Issue (i): Whether income from turnkey plantation contracts could be treated as agricultural income by treating the activity as an integrated agricultural operation rather than splitting it into stages.
Analysis: The statutory scheme excludes agricultural income from total income, but only income that satisfies the restrictive definition of agricultural income qualifies. The source must be land situated in India and the income must be directly derived from that land. The plantation arrangement contained two distinct components: cultivation and nursery development on the assessee's own land, followed by transplantation and maintenance on the customer's land. The first component produced income derived from the assessee's own land, but the second component was consideration for services rendered after transplantation on land in which the assessee had no interest. The later stage was not a seamless continuation of the first and could be bifurcated on the facts. The immediate source of the second-stage receipts was the contract for services, not land.

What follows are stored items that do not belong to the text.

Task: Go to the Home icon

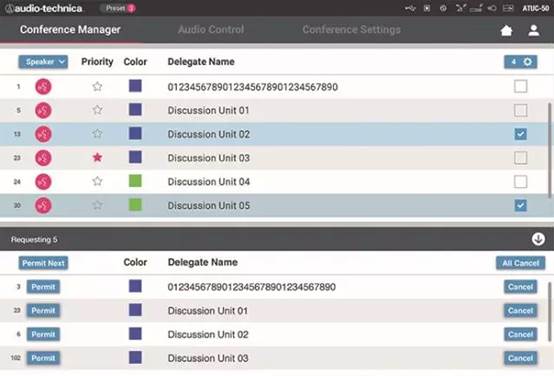Action: click(x=506, y=31)
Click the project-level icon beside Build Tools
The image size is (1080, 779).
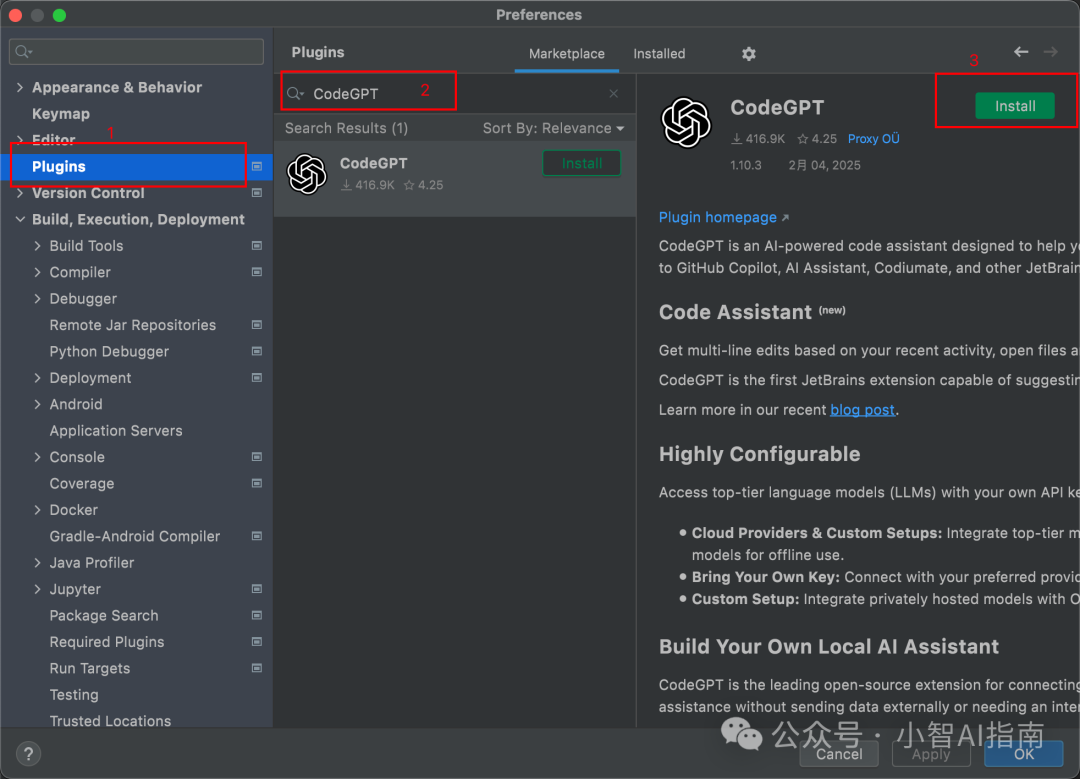[x=257, y=246]
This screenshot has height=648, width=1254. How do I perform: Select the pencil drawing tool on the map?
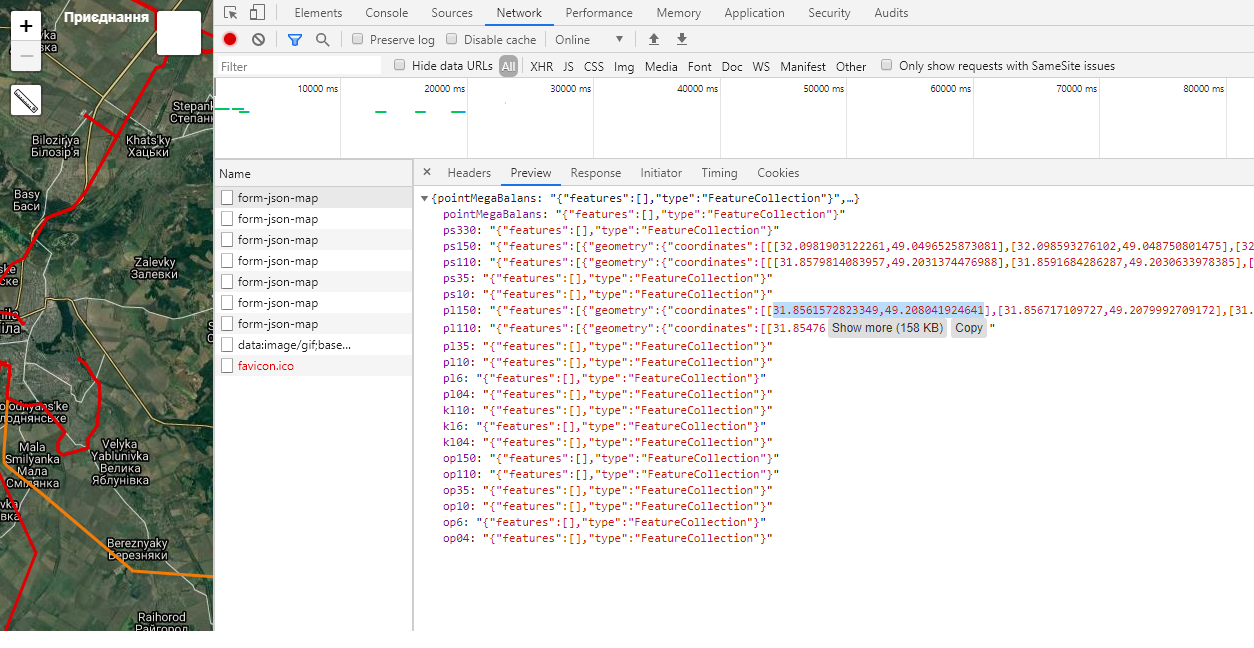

Conclusion: The second-stage receipts were not agricultural income, and the bifurcation adopted by the Tribunal was upheld. The issue was decided against the assessee and in favour of the Revenue.
Issue (ii): Whether the receipts from the post-transplantation stage fell within agricultural income under clause (b)(ii) or clause (b)(iii) of the statutory definition.
Analysis: Clause (b)(ii) applies only where the income is derived from land and the process is ordinarily employed by a cultivator or receiver of rent in kind to render produce fit for market. No evidence showed that the post-transplantation care undertaken on the customer's land was such an ordinary cultivator's process. Clause (b)(iii) applies where the income is derived from land by the sale of produce in respect of which only the permitted process has been performed. The assessee did not sell agricultural produce from the customer's land, and the receipts were not referable to a sale of produce. The payments were contractual consideration for maintaining plants after transplantation.
Conclusion: The receipts did not fall within clause (b)(ii) or clause (b)(iii) of the definition of agricultural income. The issue was decided against the assessee and in favour of the Revenue.
Final Conclusion: The Court held that only the first stage of the plantation activity was agricultural in character, while the post-transplantation receipts were taxable business receipts. The appeal failed.
Ratio Decidendi: For income to qualify as agricultural income, the direct and immediate source must be land used for agricultural purposes; receipts arising from services rendered under a contract, even if connected with agricultural operations, are not exempt merely because they relate to cultivation or plant maintenance.